BGH: Keine Zulassung der Revision bei zu spät gerügtem Gehörsverstoß

ComQuat wikimedia CC BY-SA 3.0Eine Entscheidung zum Berufungs- und Revisionsverfahren mit potentiell sehr haftungsrelevanten Folgen ist der Beschluss des Bundesgerichtshofs vom 17.03.2016 – IX ZR 211/14.

Darin geht es um die Zulässigkeit einer auf die Verletzungen des Anspruchs aus rechtliches Gehör gestützten Nichtzulassungsbeschwerde, wenn über die Berufung durch Zurückweisungsbeschluss gem. § 522 Abs. 2 ZPO entschieden worden ist.

Sachverhalt

Der Kläger begehrte von der Beklagten Schadensersatz in einer Kapitalanlagesache.

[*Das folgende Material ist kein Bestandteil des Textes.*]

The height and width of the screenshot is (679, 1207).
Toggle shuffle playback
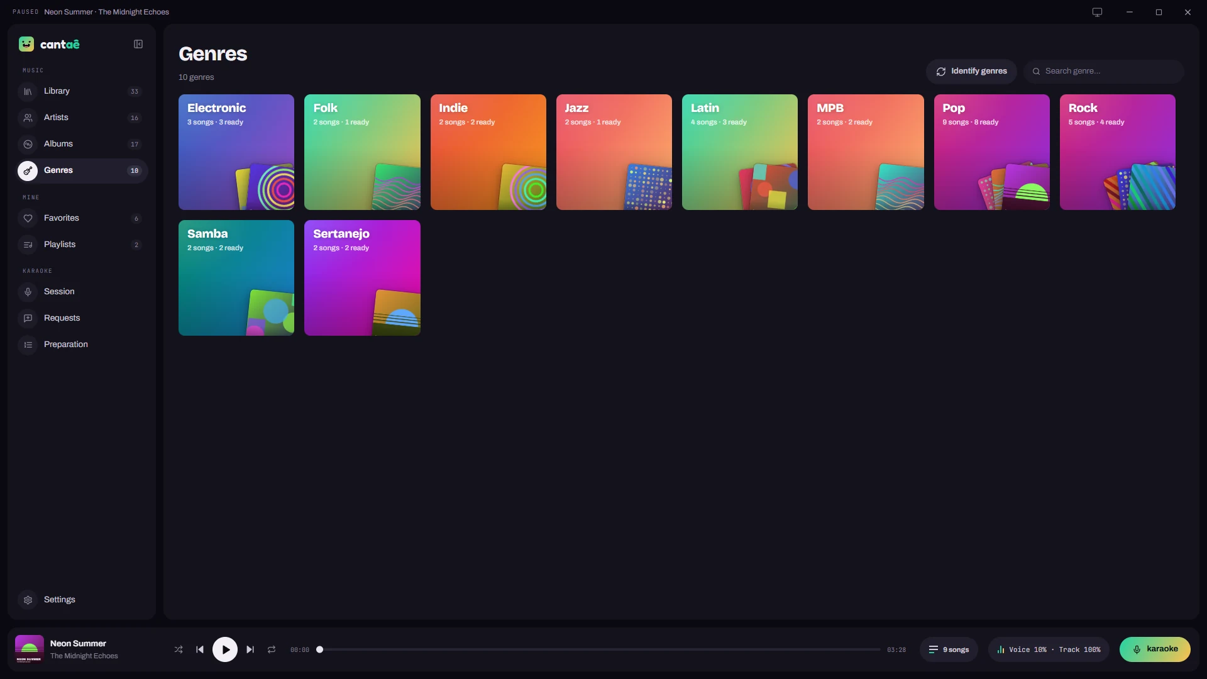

Damit war er in erster Instanz unterlegen; die Berufung hatte das Berufungsgericht gem. § 522 Abs. 2 ZPO durch Beschluss zurückgewiesen.

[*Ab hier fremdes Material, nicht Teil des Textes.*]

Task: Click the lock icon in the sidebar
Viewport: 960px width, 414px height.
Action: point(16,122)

Dagegen wendete sich der Kläger nun mit der Nichtzulassungsbeschwerde und machte erst mit der Nichtzulassungsbeschwerde geltend, das erstinstanzliche Gericht habe teilweise sein Vorbringen übergangen und darauf verzichtet, die von ihm als Zeugin benannte Ehefrau zu vernehmen.

Nachdem der Kläger hier in erster Instanz unterlegen war, hatte er gegen das Urteil Berufung (§§ 511 ff. ZPO) eingelegt. Die Berufung hielt der Senat des Berufungsgerichts aber einstimmig für unbegründet und hatte sie daher gem. § 522 Abs. 2 ZPO durch einstimmigen Beschluss zurückgewiesen.

§ 522 Abs. 2 ZPO ist eine der wichtigsten Vorschriften des Berufungsrechts: Hält das Berufungsgericht die Berufung einstimmig für unbegründet (und misst es der Sache keine grundlegende Bedeutung bei), soll es die Berufung ohne mündliche Verhandlung durch Beschluss verwerfen. Mit der Regelung sollen die Berufungsgerichte entlastet werden.

Gegen diesen Beschluss hatte der Kläger Nichtzulassungsbeschwerde zum Bundesgerichtshof erhoben (§§ 522 Abs. 3 i.V.m. 544 ZPO). Und erst im Rahmen dieser Beschwerde – nicht schon innerhalb der zuvor durch das Berufungsgericht gesetzten Frist zur Stellungnahme – hatte der Kläger gerügt, das erstinstanzliche Gericht habe Teile seines Prozessvortrages übergangen und die von ihm benannte Zeugin nicht vernommen.

Entscheidung
Die Nichtzulassungsbeschwerde hatte keinen Erfolg:

„Ohne Erfolg beruft sich der Kläger auf eine Verletzung seines Verfahrensgrundrechts aus Art. 103 Abs. 1 GG. (...)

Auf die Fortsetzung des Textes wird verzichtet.